PROBLEM STATEMENT »
Write out the entries again. Match each one exactly.

━━━ RECORD EXTRACTS ━━━

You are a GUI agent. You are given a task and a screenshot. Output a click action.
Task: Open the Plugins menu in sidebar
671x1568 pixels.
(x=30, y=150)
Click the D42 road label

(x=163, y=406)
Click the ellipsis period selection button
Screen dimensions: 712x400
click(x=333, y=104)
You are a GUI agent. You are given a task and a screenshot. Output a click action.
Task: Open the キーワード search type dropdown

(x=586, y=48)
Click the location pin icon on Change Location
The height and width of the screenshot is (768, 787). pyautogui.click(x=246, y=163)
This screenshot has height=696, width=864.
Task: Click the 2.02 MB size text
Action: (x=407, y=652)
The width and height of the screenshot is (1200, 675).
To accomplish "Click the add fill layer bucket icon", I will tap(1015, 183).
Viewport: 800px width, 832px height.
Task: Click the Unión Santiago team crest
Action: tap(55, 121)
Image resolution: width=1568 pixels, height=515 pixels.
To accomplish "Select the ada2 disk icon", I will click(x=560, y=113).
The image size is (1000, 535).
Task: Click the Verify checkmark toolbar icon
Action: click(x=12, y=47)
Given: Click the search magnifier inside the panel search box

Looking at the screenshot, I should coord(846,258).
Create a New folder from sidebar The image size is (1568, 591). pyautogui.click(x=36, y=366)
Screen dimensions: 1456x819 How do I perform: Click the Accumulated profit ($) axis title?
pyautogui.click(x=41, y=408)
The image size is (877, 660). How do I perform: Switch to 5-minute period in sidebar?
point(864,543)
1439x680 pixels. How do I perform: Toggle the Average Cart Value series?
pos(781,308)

━━━

RESPONSE TO THIS TASK »
You are a GUI agent. You are given a task and a screenshot. Output a click action.
Task: Open the Plugins menu in sidebar
671x1568 pixels.
(x=30, y=150)
Click the D42 road label

(x=163, y=406)
Click the ellipsis period selection button
Screen dimensions: 712x400
click(x=333, y=104)
You are a GUI agent. You are given a task and a screenshot. Output a click action.
Task: Open the キーワード search type dropdown

(x=586, y=48)
Click the location pin icon on Change Location
The height and width of the screenshot is (768, 787). pyautogui.click(x=246, y=163)
This screenshot has height=696, width=864.
Task: Click the 2.02 MB size text
Action: (x=407, y=652)
The width and height of the screenshot is (1200, 675).
To accomplish "Click the add fill layer bucket icon", I will tap(1015, 183).
Viewport: 800px width, 832px height.
Task: Click the Unión Santiago team crest
Action: tap(55, 121)
Image resolution: width=1568 pixels, height=515 pixels.
To accomplish "Select the ada2 disk icon", I will click(x=560, y=113).
The image size is (1000, 535).
Task: Click the Verify checkmark toolbar icon
Action: click(x=12, y=47)
Given: Click the search magnifier inside the panel search box

Looking at the screenshot, I should coord(846,258).
Create a New folder from sidebar The image size is (1568, 591). pyautogui.click(x=36, y=366)
Screen dimensions: 1456x819 How do I perform: Click the Accumulated profit ($) axis title?
pyautogui.click(x=41, y=408)
The image size is (877, 660). How do I perform: Switch to 5-minute period in sidebar?
point(864,543)
1439x680 pixels. How do I perform: Toggle the Average Cart Value series?
pos(781,308)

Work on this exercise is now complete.